- ACTION ITEM
Repeat the records below exactly, leaving out any pictures.

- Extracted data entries
———

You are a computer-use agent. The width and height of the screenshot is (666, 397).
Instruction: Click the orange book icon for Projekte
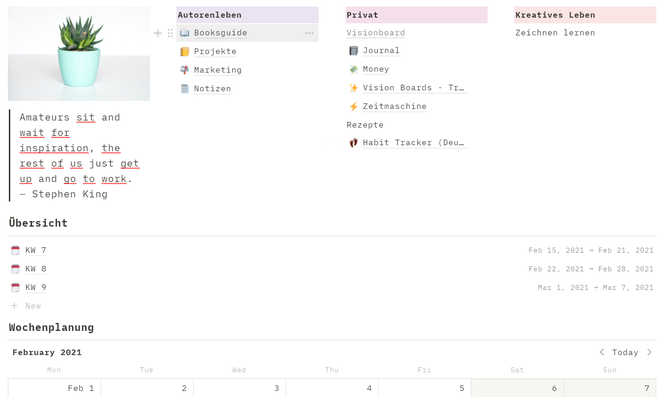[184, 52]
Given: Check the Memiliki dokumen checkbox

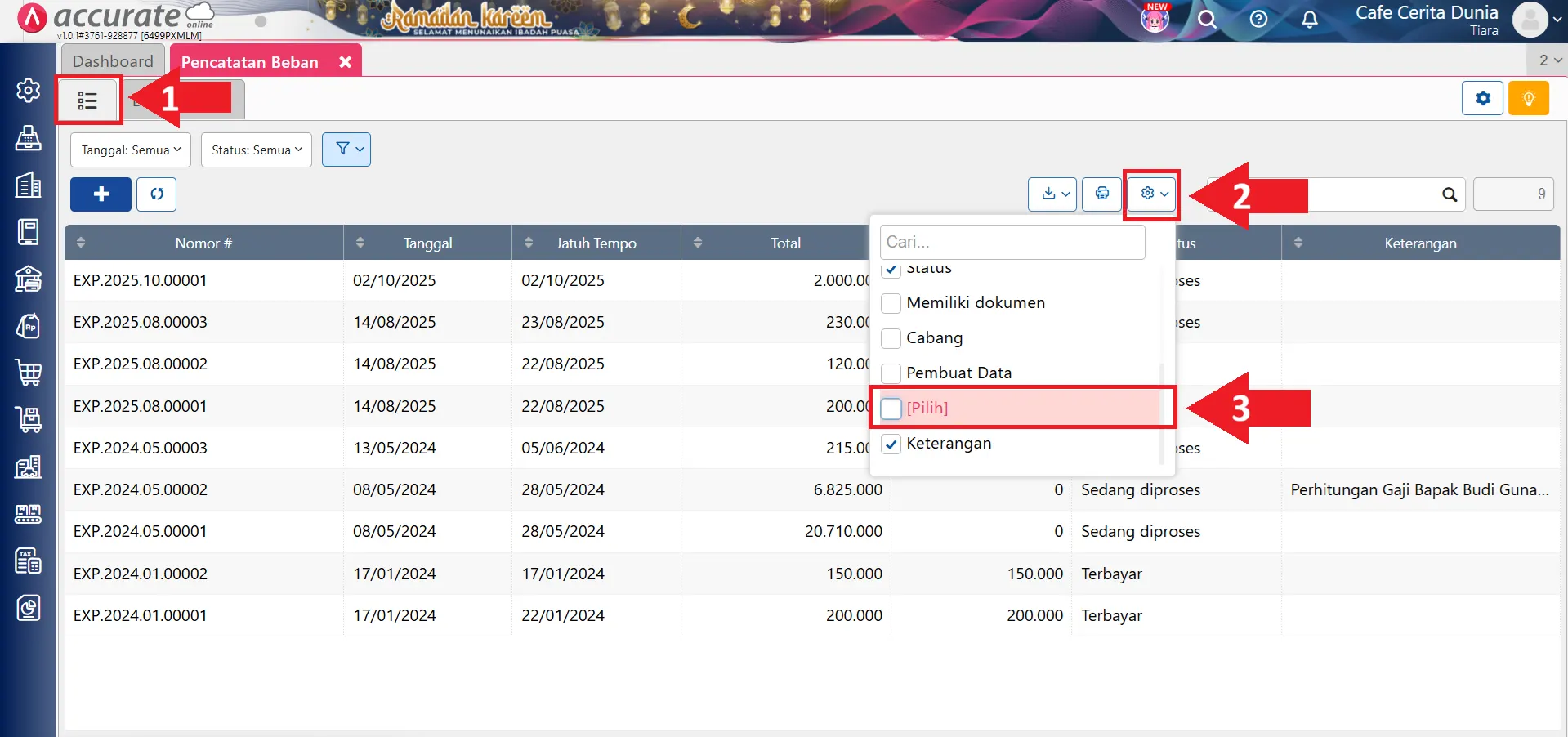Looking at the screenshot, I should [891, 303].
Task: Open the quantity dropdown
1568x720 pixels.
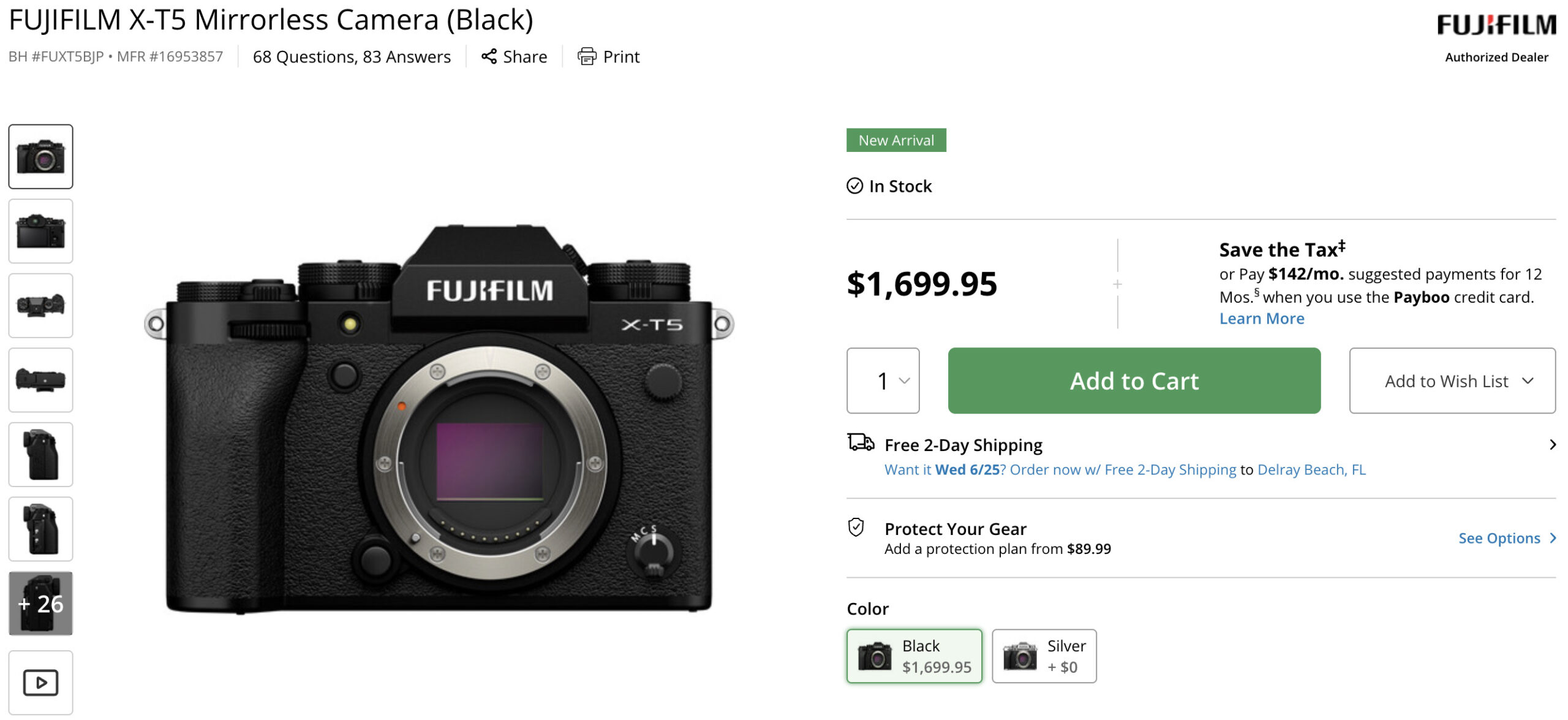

———

- RESULT FOR THIS EXERCISE
You are a computer-use agent. The width and height of the screenshot is (666, 397).
Instruction: Click the orange book icon for Projekte
[184, 52]
Given: Check the Memiliki dokumen checkbox

Looking at the screenshot, I should [891, 303].
Task: Open the quantity dropdown
1568x720 pixels.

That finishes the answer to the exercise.